Punishable insolvency regulated in Arts. 259-261 CP is one of the most complex and technical figures of Economic Criminal Law, at the intersection of Criminal Law and Bankruptcy Law. It sanctions the debtor who, being in a situation of current or imminent insolvency, performs conducts that deliberately provoke or aggravate that situation or seriously harm the mass of creditors in the bankruptcy procedure. The protected legal interest is triple: the creditors' patrimony in the bankruptcy procedure, the integrity of the bankruptcy system as a mechanism of collective credit protection, and the faith in the socioeconomic order by sanctioning systematic abuses of the insolvency process. Consolidated Supreme Court case-law has developed technical criteria on the distinction between fortuitous bankruptcy (not punishable), guilty bankruptcy (with civil bankruptcy liability) and criminally typical bankruptcy (criminal liability).

Methods of Commission (Art. 259.1 CP)

The methods of commission typified in Art. 259.1 CP are nine and configure an exhaustive catalogue.

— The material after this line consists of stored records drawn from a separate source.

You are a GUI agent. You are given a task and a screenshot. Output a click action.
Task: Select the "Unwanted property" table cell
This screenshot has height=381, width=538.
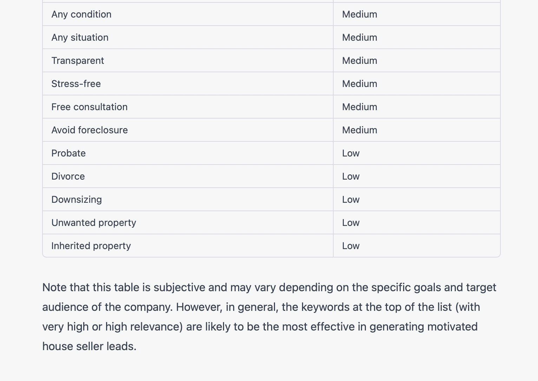coord(94,223)
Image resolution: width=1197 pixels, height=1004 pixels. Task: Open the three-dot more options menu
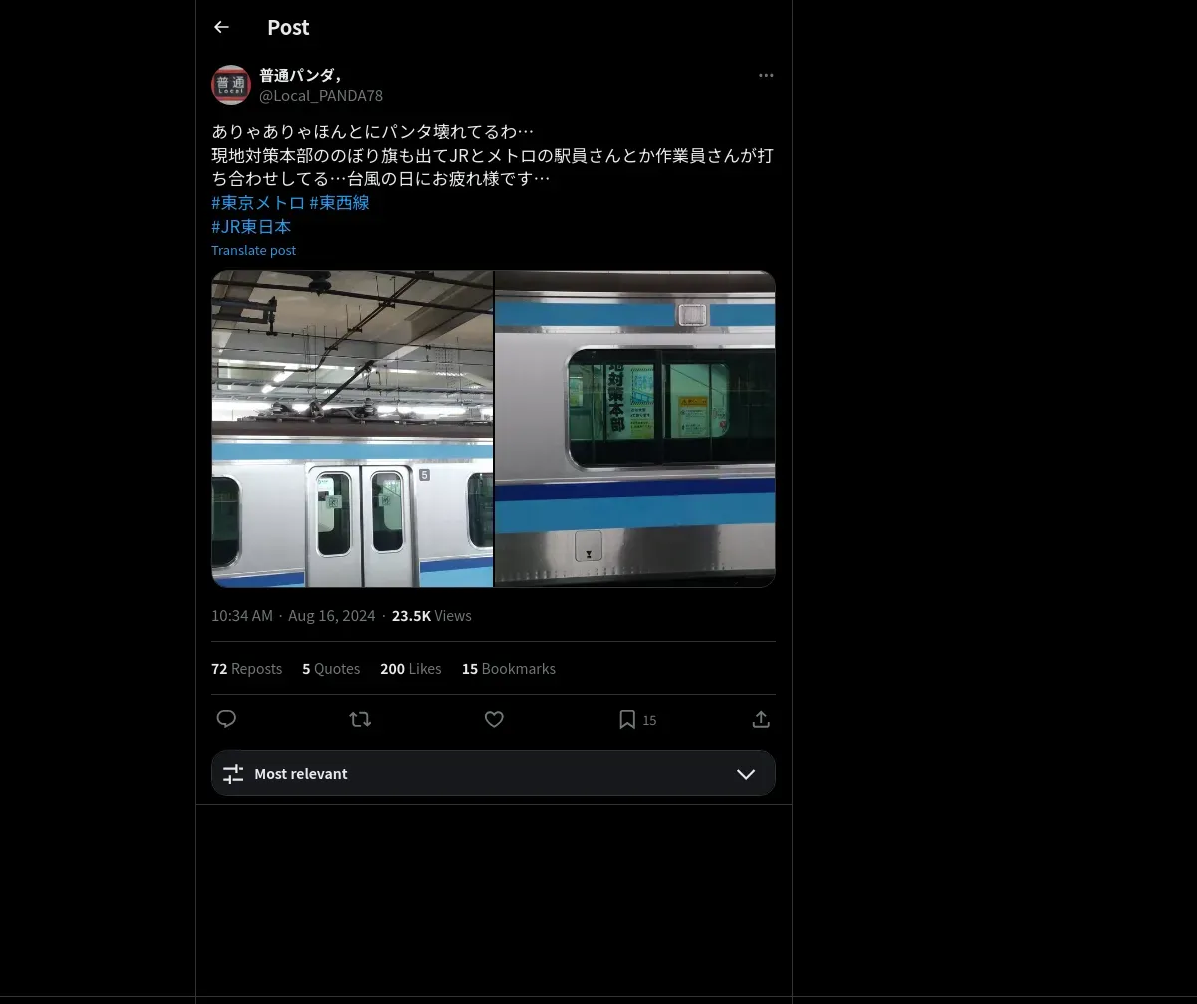click(x=766, y=75)
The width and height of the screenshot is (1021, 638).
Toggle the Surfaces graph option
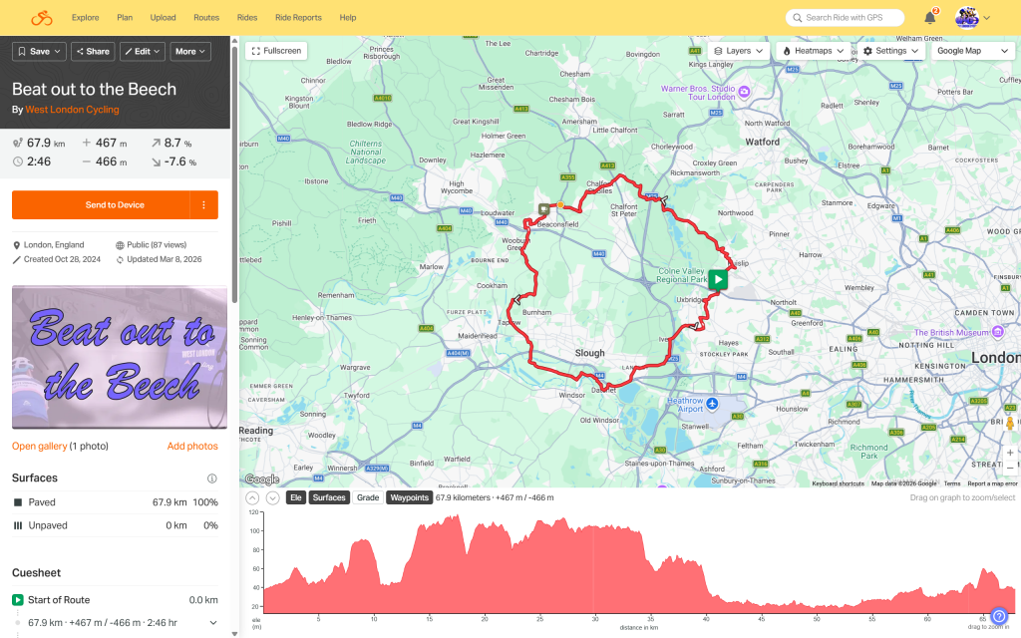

They include: concealment, destruction or disorder of accounting or essential documentation; massive disposition or consumption of patrimony assets or rights without consideration; performance of legal acts to the detriment of creditors (operations at derisory price, donations, guarantees on non-existent debts); anticipated or non-demandable fulfilment of obligations, harming the set of creditors; recognition of false credits to dilute the passive mass; simulation or recognition of economic losses; breach of the duty to file bankruptcy within the period of Art. 5 TRLC (2 months from insolvency); obstruction of the bankruptcy administrator's work; and patrimonial emptying prior to bankruptcy. The insolvency with special damage of Art. 259 bis CP integrates the most serious cases when the patrimony exceeds €600,000 or there are more than 50 creditors, with aggravated penalty.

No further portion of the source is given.